[Records from a data source]
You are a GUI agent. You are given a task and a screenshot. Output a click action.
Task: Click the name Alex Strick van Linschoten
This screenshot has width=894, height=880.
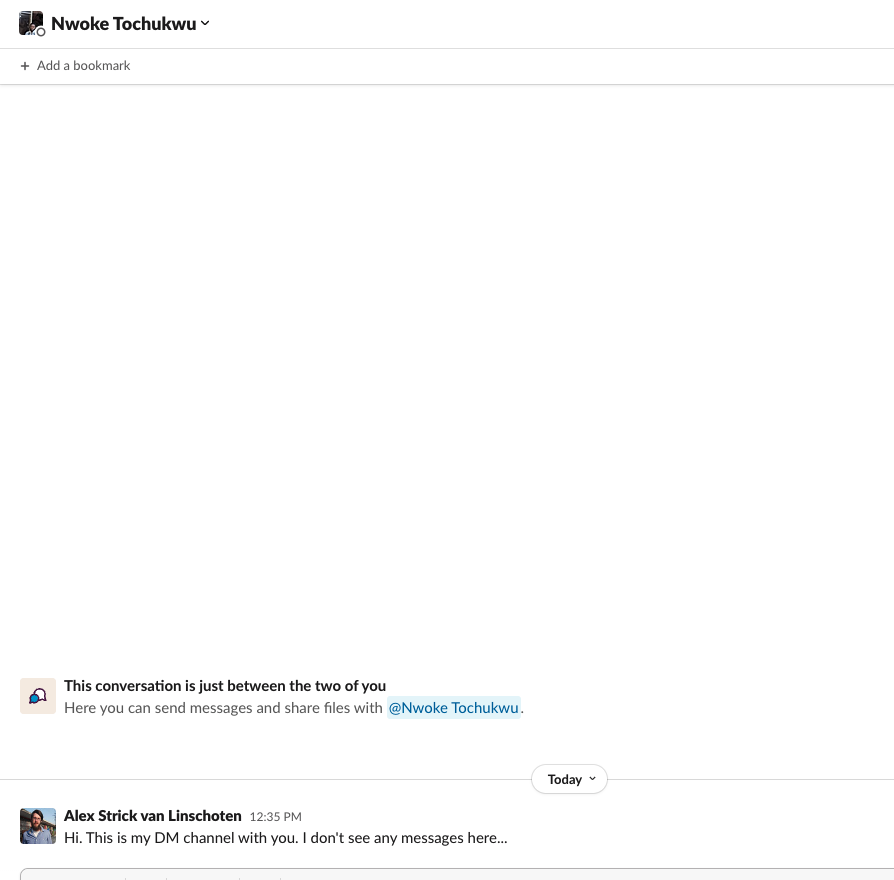[x=152, y=815]
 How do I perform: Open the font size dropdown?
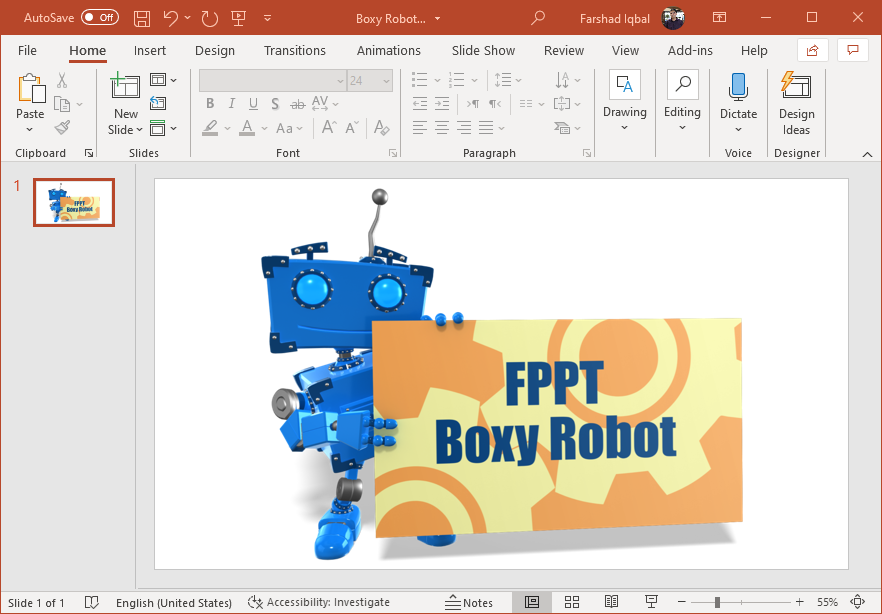[x=385, y=80]
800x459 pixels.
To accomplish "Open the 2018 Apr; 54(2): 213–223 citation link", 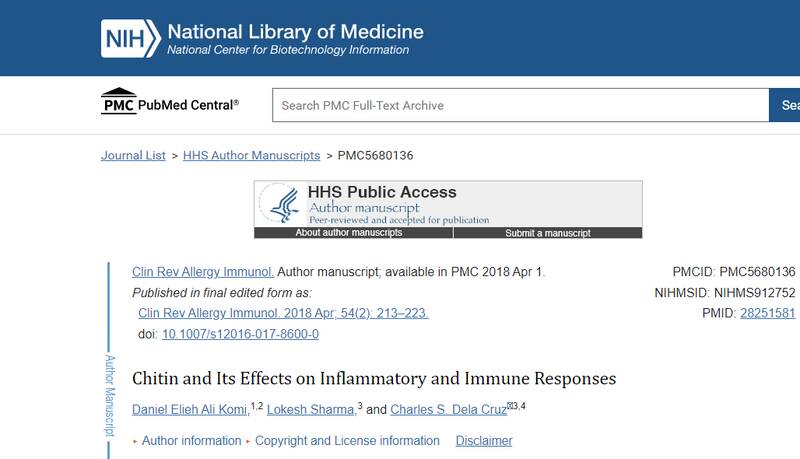I will coord(283,313).
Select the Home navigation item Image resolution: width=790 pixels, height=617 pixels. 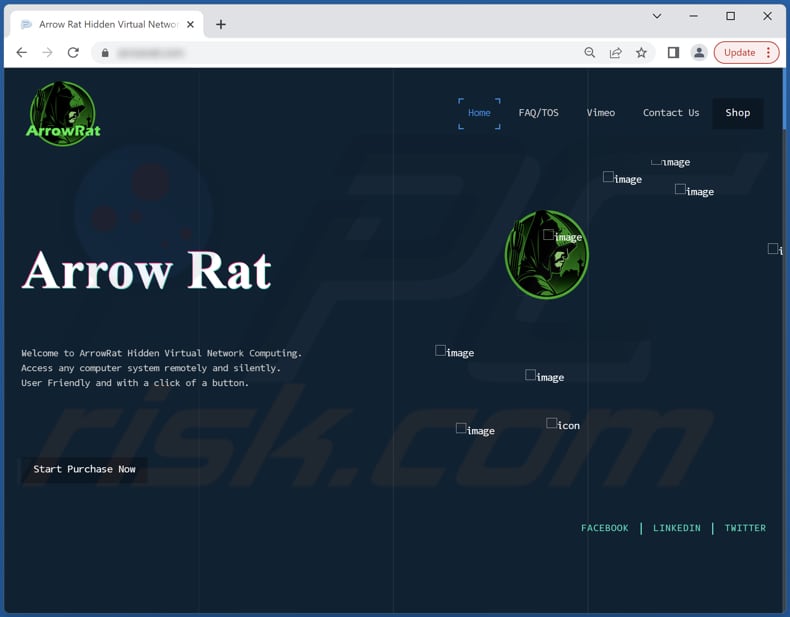[479, 113]
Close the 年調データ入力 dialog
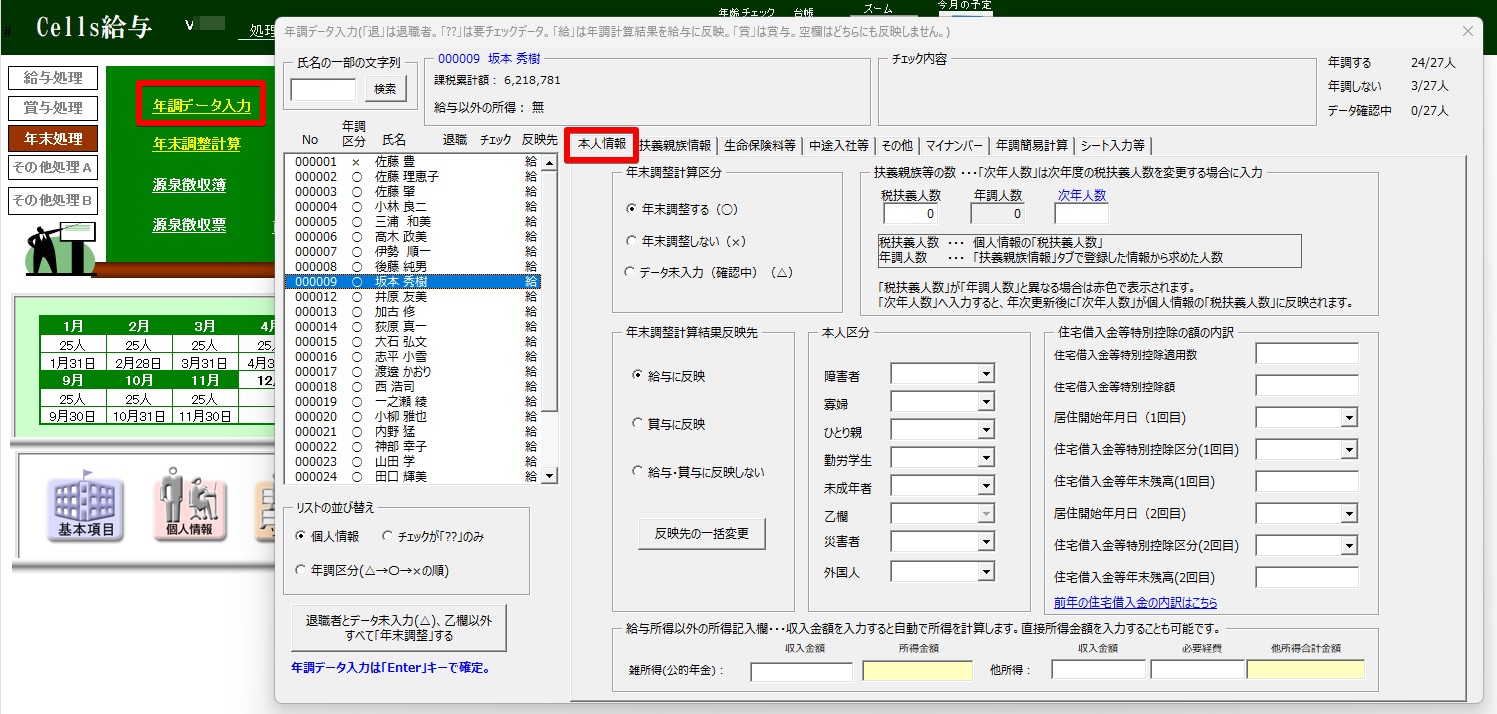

**What the task requires:**
When you transcribe the entries above, begin at their first line, end with the line containing "800x459 pixels.", and copy each line exactly without any picture.

**Answer for this exercise:**
You are a GUI agent. You are given a task and a screenshot. Output a click action.
Task: Click the name Alex Strick van Linschoten
This screenshot has width=894, height=880.
[x=152, y=815]
 How do I perform: Open the font size dropdown?
[x=385, y=80]
800x459 pixels.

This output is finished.